L’État n’est pas un oracle, il s’est trompé, il se trompe, et se trompera encore parce que toute décision humaine est faillible.

Alors sur quel fondement moral pourrait-il s’ériger en arbitre du vrai ?

– Ce n’est pas en réduisant le champ des idées que l’on réduit l’erreur.

– Ce n’est pas en limitant la liberté que l’on augmente la vérité, mais en renforçant l’esprit critique du citoyen.

– Le citoyen n’est pas un élève sous surveillance

Derrière le label, il y a un postulat insultant : le peuple ne serait plus capable de discerner.

Ce mépris est la signature des pouvoirs qui se croient éclairés, il est aussi le début de la méfiance généralisée.

– Éduquer au jugement, oui.

– Confisquer le jugement, non.

La démocratie repose sur deux piliers non négociables :

1 – le droit d’accéder à l’information

2 – le droit d’en débattre

Si l’État contrôle l’un, il contrôle l’issue du second.

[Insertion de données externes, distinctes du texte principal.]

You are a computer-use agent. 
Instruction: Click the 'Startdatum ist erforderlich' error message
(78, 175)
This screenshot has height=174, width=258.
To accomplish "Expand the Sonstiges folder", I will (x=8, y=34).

Conclusion : la vérité n’a pas besoin de tuteur

La vérité ne se nationalise pas.

  • Elle se discute
  • Elle se dispute
  • Elle s’éprouve

La vérité est une quête collective, une responsabilité partagée.

La seule entité qui doit évaluer le vrai dans une démocratie, c’est le peuple, armé de son intelligence, de son vote, de sa liberté de contredire.

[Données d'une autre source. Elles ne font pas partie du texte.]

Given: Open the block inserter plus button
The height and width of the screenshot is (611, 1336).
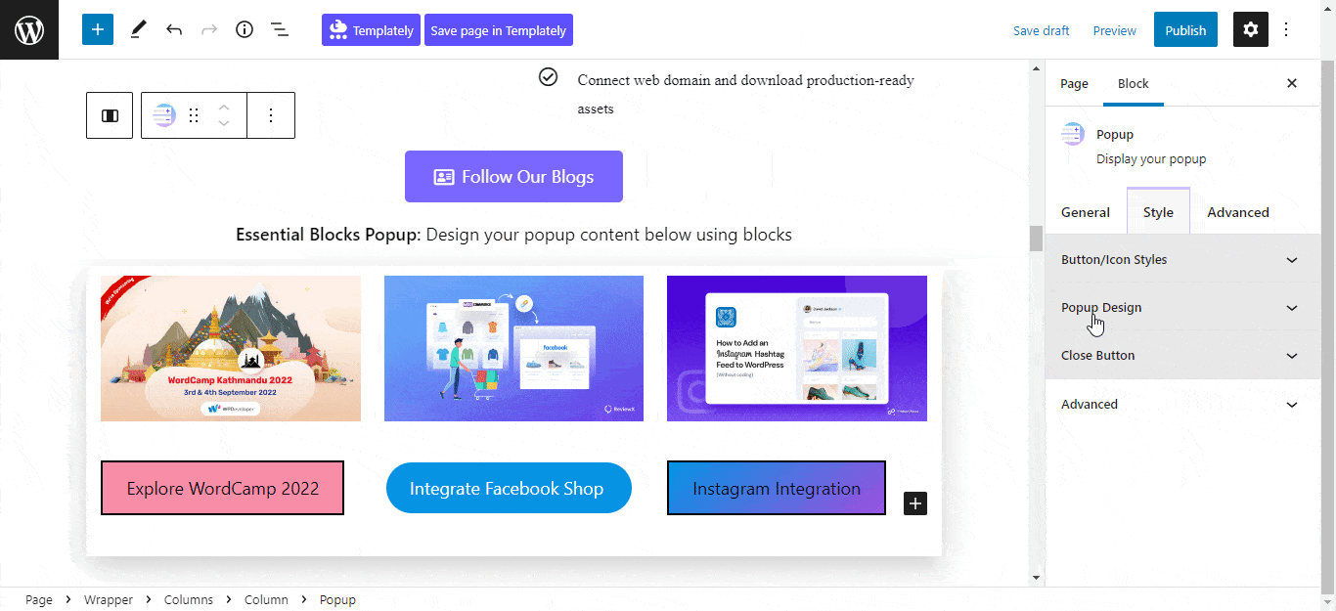Looking at the screenshot, I should pyautogui.click(x=98, y=29).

Un État qui labellise la vérité ne protège rien : il s’arroge tout. Il déclare que le droit de penser n’est plus un droit, mais une délégation révocable.

Sans liberté de pensée, tout le reste : vote, presse, parole, s’effondre.

Alors, face au label du pouvoir, la seule réponse démocratique est claire :

Nous n’avons pas besoin d’autorisation pour chercher le vrai, nous voulons juste rester libres de le poursuivre.

De la flamme de Hanouka et du courage des Tachai (Maccabées) à l’idéal des Lumières, une même vérité demeure 

– La lumière n’est pas faite pour être confisquée par le pouvoir, mais transmise au peuple.

– Elle ne diminue pas lorsqu’on la partage – elle disparaît lorsqu’on la saisit.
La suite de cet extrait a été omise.